Standard Question. Find the least common multiple of 12 and 21.

In itself, there’s nothing especially bad with the Standard Question. It gets to the point, shows that the student has some computational understanding of what’s going on, and can reliably produce the answer to this type of question. In fact, a Good Question draws on the content of interest. If we’re interested in LCM, then this question is on its way to becoming a Good Question. But if the student taking the test has access to a TI-89 or other sophisticated calculator (as I did), then all he needs to do is to type LCM(12, 21) into the calculator. Surely, the use of technology is not something to be scoffed at. I’m using a computer to type up this paper, after all. I’m not about to propose everyone throw out their computer and write everything by hand. But if our aim is to teach kids something about the structure of numbers, then maybe a heavy dependence on technology gets in our way. We really need to come up with a Better Question, one that a calculator can’t do. Let’s try.

Better Question. Tricia says that you can find the least common multiple of two numbers by finding their product and dividing by their greatest common factor. Does Tricia’s method always work? Explain your answer.

Well, we’re getting there. Except now Loki might object, and rightfully, that this Better Question doesn’t readily test whether students can “ride the bike.” It asks them to identify the various parts. It even requires them to be able to build the bike. But it doesn’t ask them to ride it. So, maybe a Good Question does it all: it requires kids to build and ride their own bike. What more responsibility could we ask for then that?

Good Question. Tricia says that you can find the least common multiple of two numbers by finding their product and dividing by their greatest common factor. Does Tricia’s method always work? Explain your answer. Find the LCM of 12 and 21 in at least two different ways.

And notice that the Good Question requires students to calculate the LCM in at least two different ways—here we sort the lazy memorizers from the more dedicated kind. What makes the Good Question good, though, is that it asks the students to synthesize knowledge on the spot. That’s not a skill you can easily happen on by mistake. Sure, it’s a little bit harder to grade, but who cares; isn’t that the point of being a teacher?

As a test writer, I see myself in a very funny and useful position. Teachers have a habit of “teaching to the test.” So if I alter the way I write tests, it seems—at least in theory—that I accomplish real change in the way teachers prepare their students. Ideally, teachers would have enough mastery over their subject so that they could let students lead the learning themselves (as is done in the Math Circle run by the Kaplans at Northeastern and Harvard, or in schools which have adopted a curriculum tailored by Project SEED). In those classrooms, the shift in responsibility is more apparent—though perhaps no more real, since the teacher must keep a careful eye on the course of the class and give constant, mindful guidance. Perhaps this is more what Loki had in mind. I’m not sure; hopefully, he’ll elaborate. For now, I feel like I’m working on both the teacher and the student in a way that produces a broad effect on practice without having to sort through the politics of education policy.

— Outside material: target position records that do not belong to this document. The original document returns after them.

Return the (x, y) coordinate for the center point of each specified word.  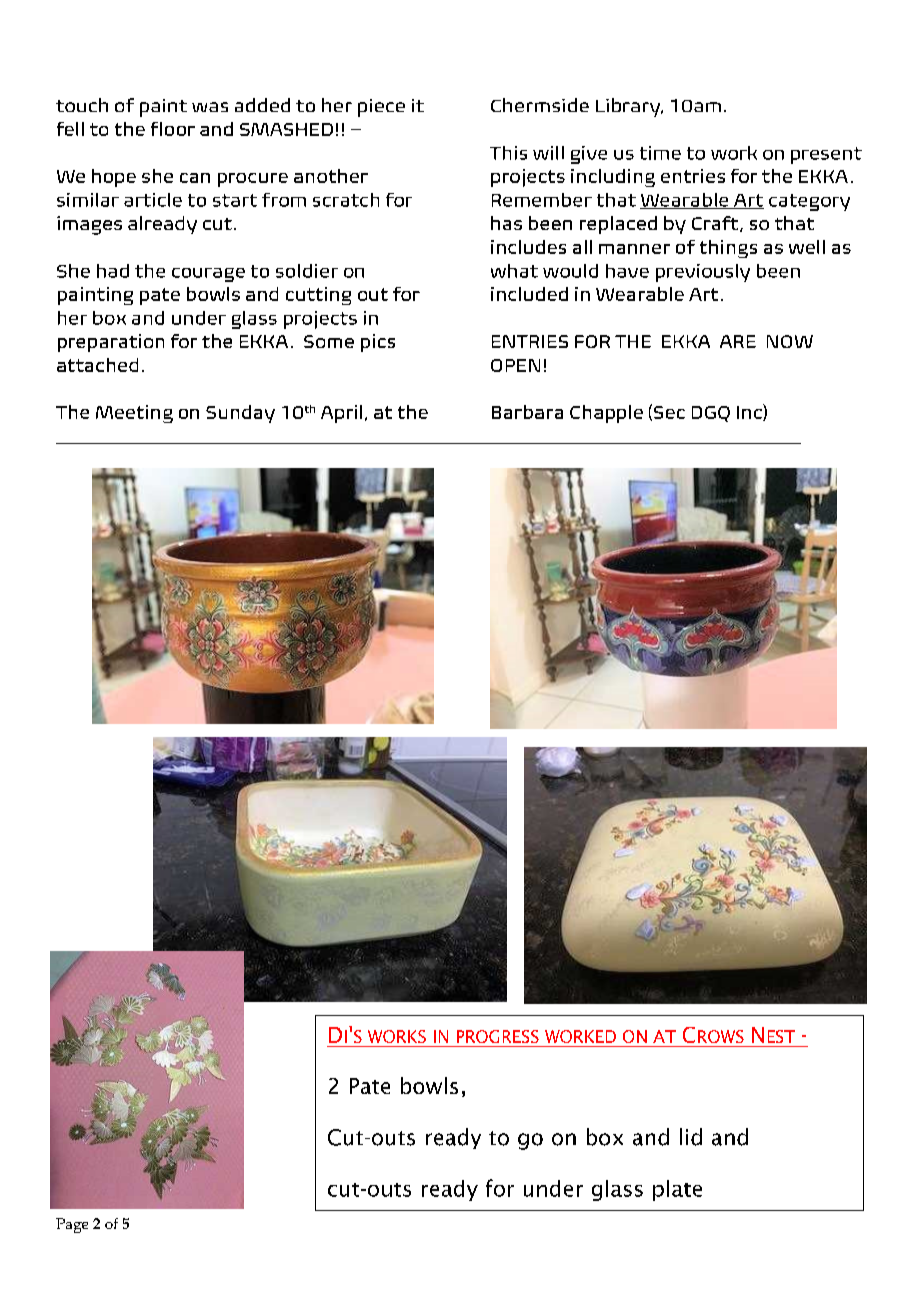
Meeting (134, 414)
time (660, 153)
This (508, 153)
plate (677, 1190)
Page (72, 1225)
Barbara (527, 412)
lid (691, 1137)
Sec (669, 412)
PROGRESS (498, 1036)
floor (173, 129)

In my next response, I’ll address the social component of learning more directly. Sorry guys, this post went in a different direction than I had initially intended. If I don’t use the words authoritarian and authoritative in my next post, please leave me an angry comment.

References

See, for example, Carroll, W. R., Rosenthal, T. L., & Brysh, C. G. Social transmission of grammatical parameters. Psychological Reports, 1971, 29, 1047–1050.

Rosenthal, T. L. & Zimmerman, B. J. Language and Verbal Behavoir: Social Learning of Synactic Constructions in Social Learning and Cognition, Academic Press: New York, 1978.